Pat Morita (1932-2005)
He was born Noriyuki Morita on June 28, 1932 in Isleton, California. The son of migrant fruit pickers, he contracted spinal tuberculosis when he was two and spent the next nine years in a sanitarium run by Catholic priests near Sacramento. He was renamed Pat, and after several spinal surgical procedures and learning how to walk, the 11-year-old Morita was sent to an internment camp at Gila River, Arizona, joining his family and thousands of other Japanese-Americans who were shamefully imprisoned by the U.S. government after Japan’s attack on Pearl Harbor.

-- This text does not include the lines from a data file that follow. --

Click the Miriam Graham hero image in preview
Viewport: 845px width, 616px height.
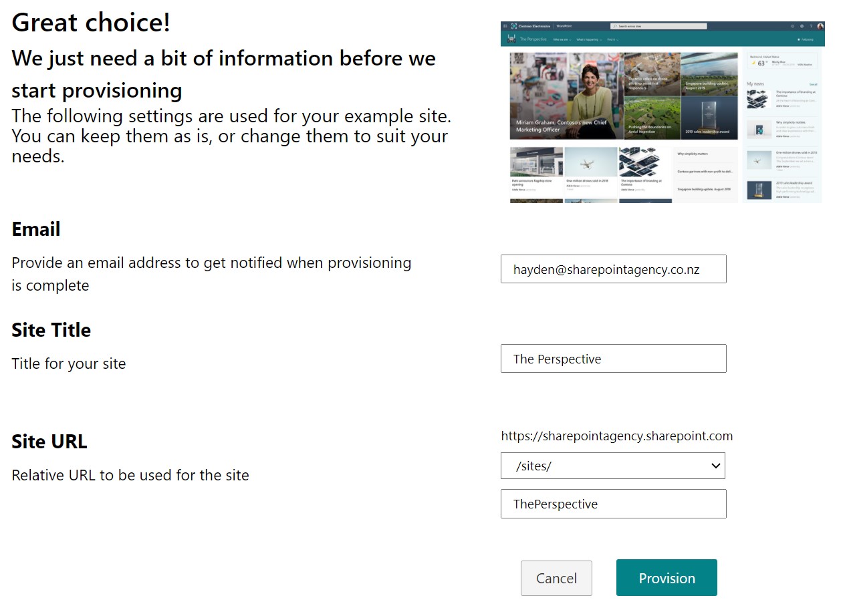[566, 96]
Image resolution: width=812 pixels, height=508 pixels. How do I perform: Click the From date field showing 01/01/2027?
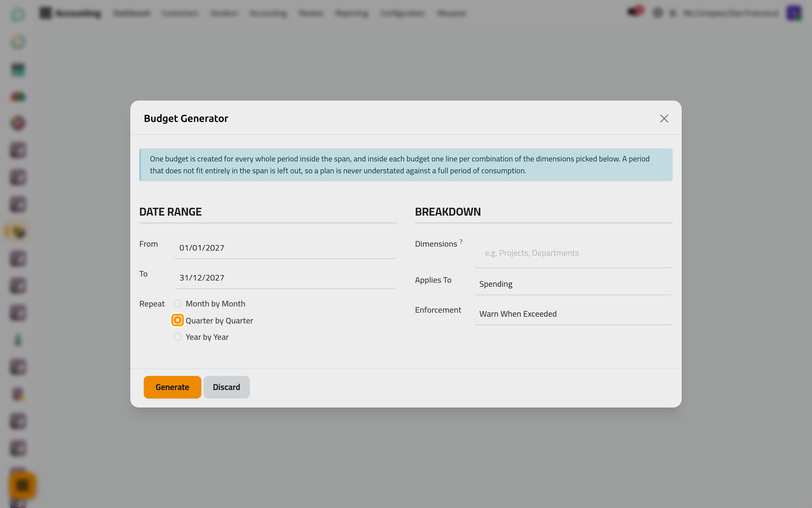coord(285,248)
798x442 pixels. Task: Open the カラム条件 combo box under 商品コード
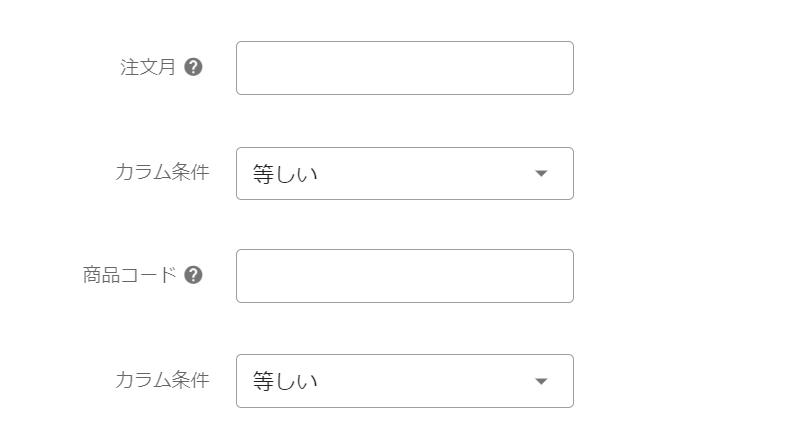404,381
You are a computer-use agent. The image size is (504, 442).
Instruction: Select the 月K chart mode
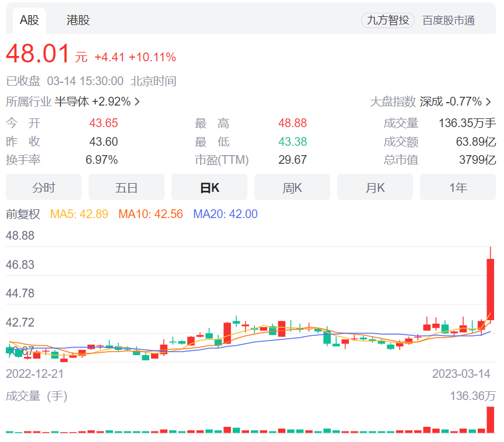(x=375, y=187)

His family was released after the war, and Morita graduated from high school in Fairfield, California in 1950. He worked in his family's Chinese restaurant in Sacramento until his father was killed in a hit-and-run accident. He eventually found work as a data processor for the Department of Motor Vehicles and then Aerojet General Corporation before he decided to try his hand at stand-up comedy.
He relocated to San Francisco in 1962, where at first, there was some hesitation from clubs to book a Japanese-American comic, but Morita's enthusiasm soon warmed them over, and he was becoming something of a regional hit in all the Bay Area. His breakthrough came in 1964 when he was booked on ABC's The Hollywood Palace. The image of a small, unassuming Asian with the broad mannerisms and delivery of a modern American was something new in its day. He was a hit, and soon found more bookings on the show. And after he earned the nickname "the hip nip," he quickly began headlining clubs in Las Vegas and Los Angeles.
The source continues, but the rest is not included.